▶ _Job_:
Transcribe the lines in the records from the line with "The height and" to the line with "Action: (606, 81)", and leave the pictures out of your answer.

▶ _Supplied data_:
— start —

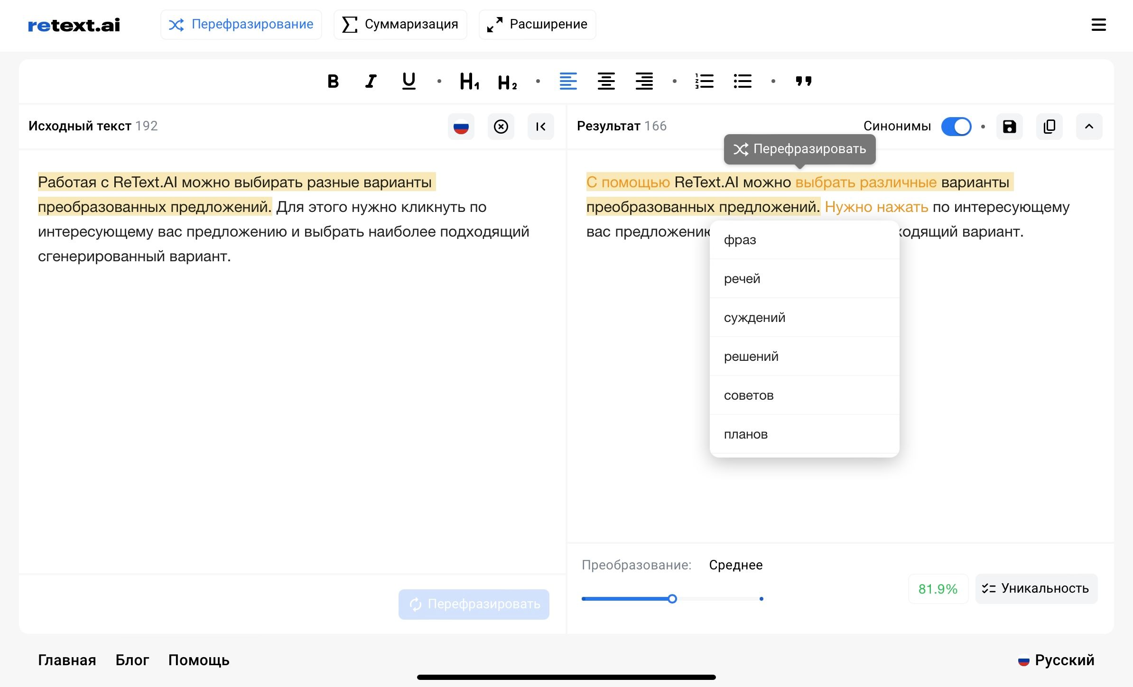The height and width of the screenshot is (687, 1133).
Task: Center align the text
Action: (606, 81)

— end —
— start —

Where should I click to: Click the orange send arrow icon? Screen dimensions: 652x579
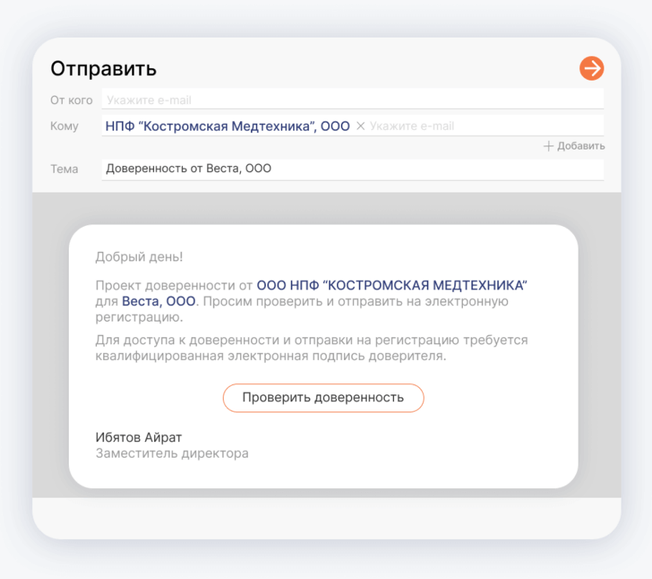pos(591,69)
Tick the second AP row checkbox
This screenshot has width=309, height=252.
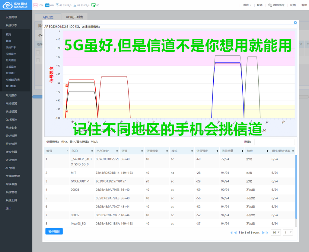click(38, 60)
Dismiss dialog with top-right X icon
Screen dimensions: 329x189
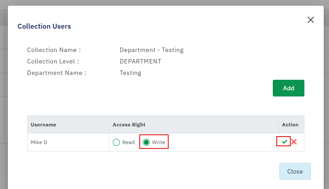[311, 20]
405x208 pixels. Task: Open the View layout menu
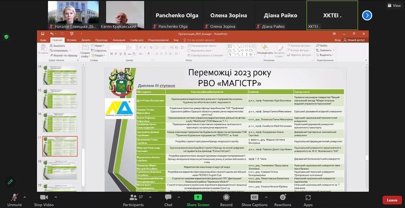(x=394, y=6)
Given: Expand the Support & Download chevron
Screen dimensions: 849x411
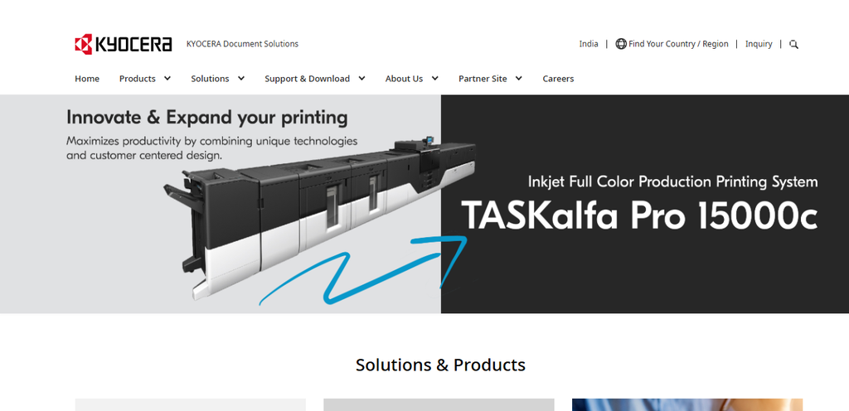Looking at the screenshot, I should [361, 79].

— end —

▶ _Answer to the task_:
The height and width of the screenshot is (687, 1133).
Task: Center align the text
Action: (606, 81)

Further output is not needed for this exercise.